How can I visit a place and come home to where I have lived my whole life, and yet feel wrong and out of place?
Because home is Earth. And we are sensitive beings. Feeling anything less than immediate access to nature affects our sense of “being in the right place”. The most significant feeling I noticed in Iceland was a complete absence of barriers between myself and the divinity of nature. Everything was just SO clear. Just so right there. I felt the quality of really being at home on the quiet, yet so powerful, earth. To reunite with this feeling is to remember a deeper sense of home. It may not be about the specifics of coordinates on the globe, but rather this quality and connection to nature.
My well is full of new creative inspiration. I feel wild excitement in my spirit. And I am also full of grief. It’s ok to feel both. To be in a place with such purity that hasn’t been plastered over, contaminated, and drowned out by other noise gave me a glimpse of what could have been possible to protect in many other places on earth. Or what all of Earth was like in in the past. The immense beauty of this highlights the sadness of what has been lost in other places I see.
I know the same god found in the clean streams you can drink directly from in Iceland exists in any water in any river, in the mysterious gooey sludge floating on top of the Huron, in every piece of trash on the bank, and also somehow in all of the noise and poison I am complaining about, but to see divinity there seems to require deep spiritual intervention and practice. I am willing to do this, but I can’t help but notice it is more work compared to the unavoidable ease of experiencing the songs of the flowers and rocks and waters that reached my perception and soul so clearly and effortlessly while in this incredible place.
Even though my heart is tenderized by having to return, I do feel newly initiated to a more profound type of connection that I know I can find anywhere if I try. It just requires a tiny bit more effort to contact, but now I have more practice. Now at home, I find an even more heightened appreciation for every flower in bloom in my yard, every rock undisturbed, every little plantain leaf and clover poking through the cracked parking lot. I felt this before, but it has a newly expanded context to it now. Each microexpression is connected to the macro. I am desperately clinging to whatever little thing I can find that keeps me connected. Maybe this is just another sign we need to move to the country. Or at least have an escape cabin.

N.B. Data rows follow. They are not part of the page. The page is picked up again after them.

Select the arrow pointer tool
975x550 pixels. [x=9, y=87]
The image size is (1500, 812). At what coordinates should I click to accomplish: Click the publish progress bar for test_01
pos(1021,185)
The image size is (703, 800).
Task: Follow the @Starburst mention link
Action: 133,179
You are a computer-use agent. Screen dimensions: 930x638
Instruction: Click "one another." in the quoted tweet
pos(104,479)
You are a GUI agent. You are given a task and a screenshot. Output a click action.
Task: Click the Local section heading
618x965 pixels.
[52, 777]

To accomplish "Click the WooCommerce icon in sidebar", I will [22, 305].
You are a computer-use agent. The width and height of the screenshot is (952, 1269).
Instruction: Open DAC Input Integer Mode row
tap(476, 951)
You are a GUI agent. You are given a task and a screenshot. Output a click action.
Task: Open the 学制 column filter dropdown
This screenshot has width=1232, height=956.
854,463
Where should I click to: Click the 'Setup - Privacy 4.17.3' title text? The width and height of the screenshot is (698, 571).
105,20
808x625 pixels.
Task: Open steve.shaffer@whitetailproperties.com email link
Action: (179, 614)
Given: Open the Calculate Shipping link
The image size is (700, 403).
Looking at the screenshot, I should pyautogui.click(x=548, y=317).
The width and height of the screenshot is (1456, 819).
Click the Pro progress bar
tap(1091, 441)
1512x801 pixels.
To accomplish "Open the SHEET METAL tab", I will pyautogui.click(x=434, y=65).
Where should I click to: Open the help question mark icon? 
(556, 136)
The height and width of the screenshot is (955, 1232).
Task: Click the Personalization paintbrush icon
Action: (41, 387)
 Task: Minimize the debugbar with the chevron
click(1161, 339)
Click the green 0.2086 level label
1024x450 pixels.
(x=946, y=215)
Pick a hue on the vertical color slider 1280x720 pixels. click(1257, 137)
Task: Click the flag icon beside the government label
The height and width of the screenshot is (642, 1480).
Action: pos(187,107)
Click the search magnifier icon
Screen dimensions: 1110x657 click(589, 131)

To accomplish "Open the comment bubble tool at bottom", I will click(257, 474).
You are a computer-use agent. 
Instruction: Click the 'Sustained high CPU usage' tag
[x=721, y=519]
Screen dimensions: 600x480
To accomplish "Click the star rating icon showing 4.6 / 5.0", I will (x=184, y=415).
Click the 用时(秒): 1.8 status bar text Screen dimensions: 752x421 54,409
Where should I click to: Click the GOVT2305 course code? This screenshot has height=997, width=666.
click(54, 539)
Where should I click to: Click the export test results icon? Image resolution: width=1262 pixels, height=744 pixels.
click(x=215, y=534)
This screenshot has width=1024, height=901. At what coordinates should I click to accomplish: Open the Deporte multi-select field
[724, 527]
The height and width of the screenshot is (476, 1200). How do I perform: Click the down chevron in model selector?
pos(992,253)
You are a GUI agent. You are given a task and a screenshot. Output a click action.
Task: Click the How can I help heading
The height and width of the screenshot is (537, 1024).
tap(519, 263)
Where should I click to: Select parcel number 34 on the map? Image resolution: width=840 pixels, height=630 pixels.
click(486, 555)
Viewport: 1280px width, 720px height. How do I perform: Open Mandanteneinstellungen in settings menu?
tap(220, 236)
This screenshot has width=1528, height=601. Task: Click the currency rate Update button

Here are some words that describe my response to Iceland, words and concepts I am considering both in my life and my creative work:
Proximity
Relationship
Coexistence
Conservation
Respect
Access
Divinity
Transformation
Influence
Vastness
Intuition
Unadultered
Transparent
Safe
Oneness
Vivid
Texture
Care
Dewy
Raw
Alive
Powerful
___
Have you ever visited somewhere or had an experience that impacted you and your creative inspiration like this? I‘d love to hear about it. And thank you for reading. I hope your creative endeavors are feeling curious and ripe this summer!
With love,
-Kristen
*I do not use the word god in any specific religious context here. I am still figuring out what god means, experientially and not conceptually.
Here is a photo of me in a really cool spot.
Oh, it can be so tough to find equilibrium again after experiencing mostly-untouched wilderness. But I’m so thankful that those spaces still exist, even if they’re few and far between. They’re beacons to remind us to nurture and rehabilitate the natural spaces that we DO have control over... our yards, gardens, and local parks. 💚 thanks for this thoughtful recap of your experience!